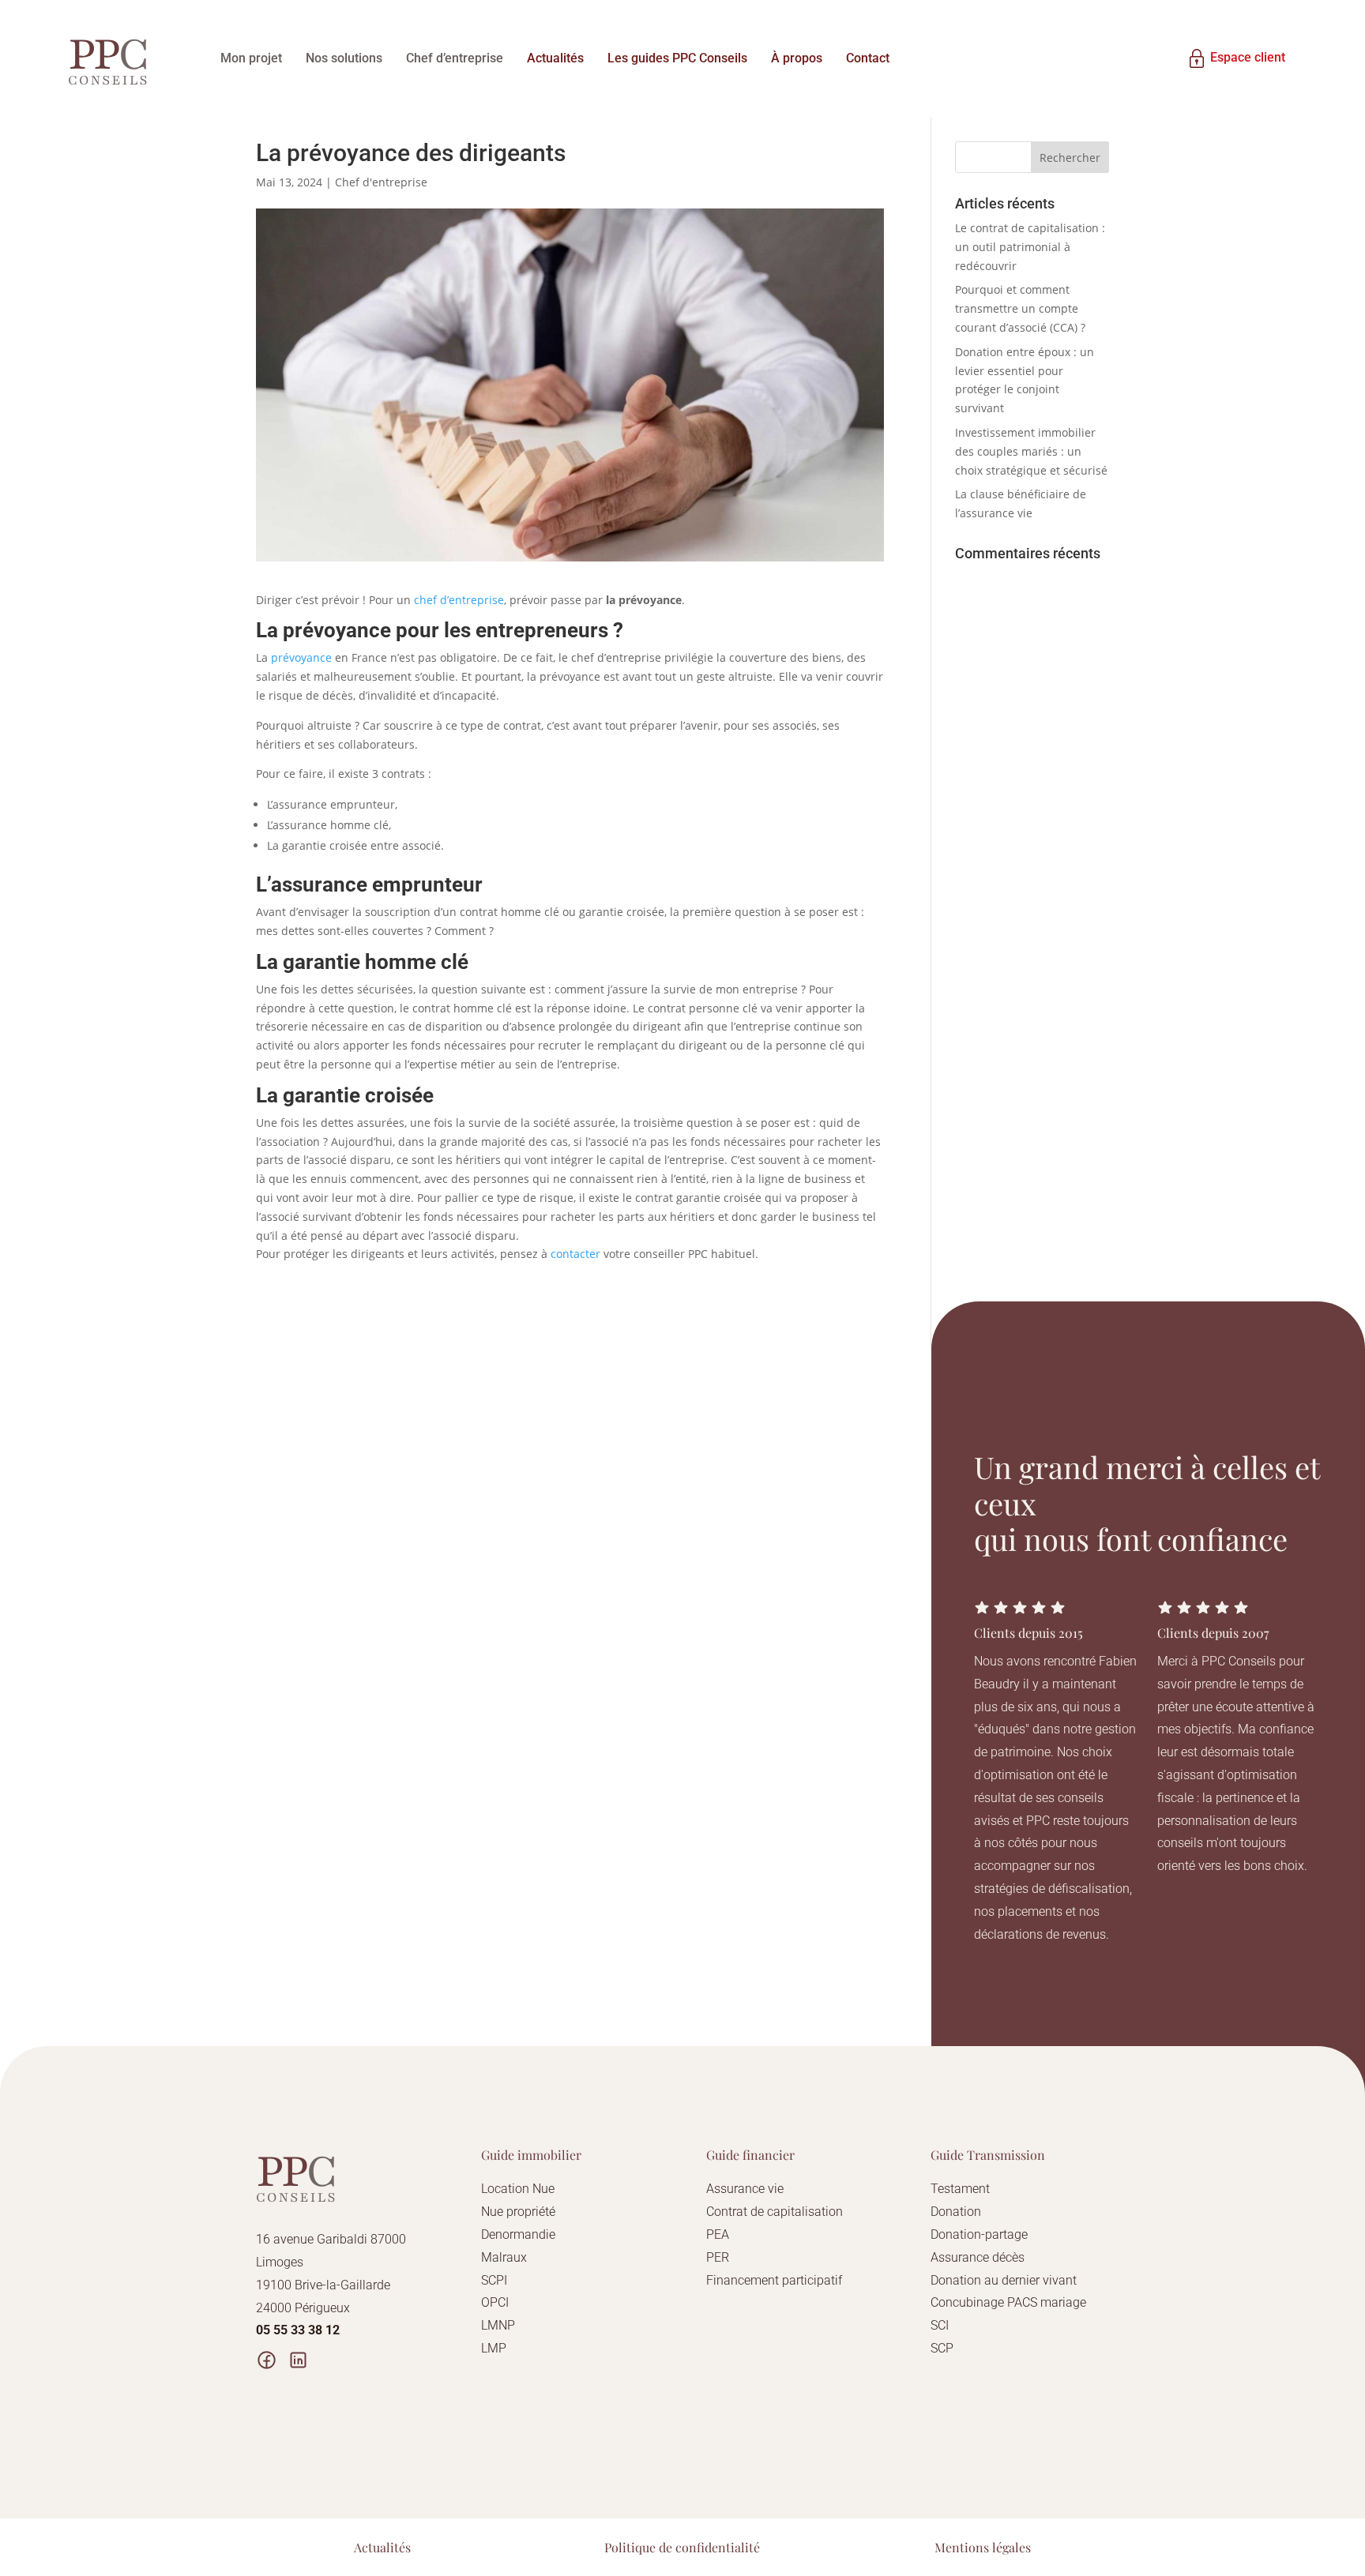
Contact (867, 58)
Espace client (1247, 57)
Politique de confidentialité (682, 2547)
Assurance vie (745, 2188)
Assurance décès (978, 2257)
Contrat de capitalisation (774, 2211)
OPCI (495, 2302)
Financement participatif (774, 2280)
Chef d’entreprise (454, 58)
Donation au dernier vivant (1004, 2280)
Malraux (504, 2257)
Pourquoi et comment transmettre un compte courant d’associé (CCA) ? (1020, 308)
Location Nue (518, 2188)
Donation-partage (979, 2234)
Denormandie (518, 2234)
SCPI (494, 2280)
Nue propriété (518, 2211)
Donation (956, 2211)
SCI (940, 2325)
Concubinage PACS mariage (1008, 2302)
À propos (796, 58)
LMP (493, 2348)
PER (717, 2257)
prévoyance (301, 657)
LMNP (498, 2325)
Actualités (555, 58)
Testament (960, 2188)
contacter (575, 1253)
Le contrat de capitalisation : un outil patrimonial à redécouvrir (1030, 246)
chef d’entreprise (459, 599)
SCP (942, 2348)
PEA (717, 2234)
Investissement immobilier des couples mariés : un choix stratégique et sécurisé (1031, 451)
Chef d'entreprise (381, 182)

++++++++

Exercise description →
Only the lines with "Donation" are needed; find them in the records and copy each one.

Written reply →
Donation au dernier vivant (1004, 2280)
Donation-partage (979, 2234)
Donation (956, 2211)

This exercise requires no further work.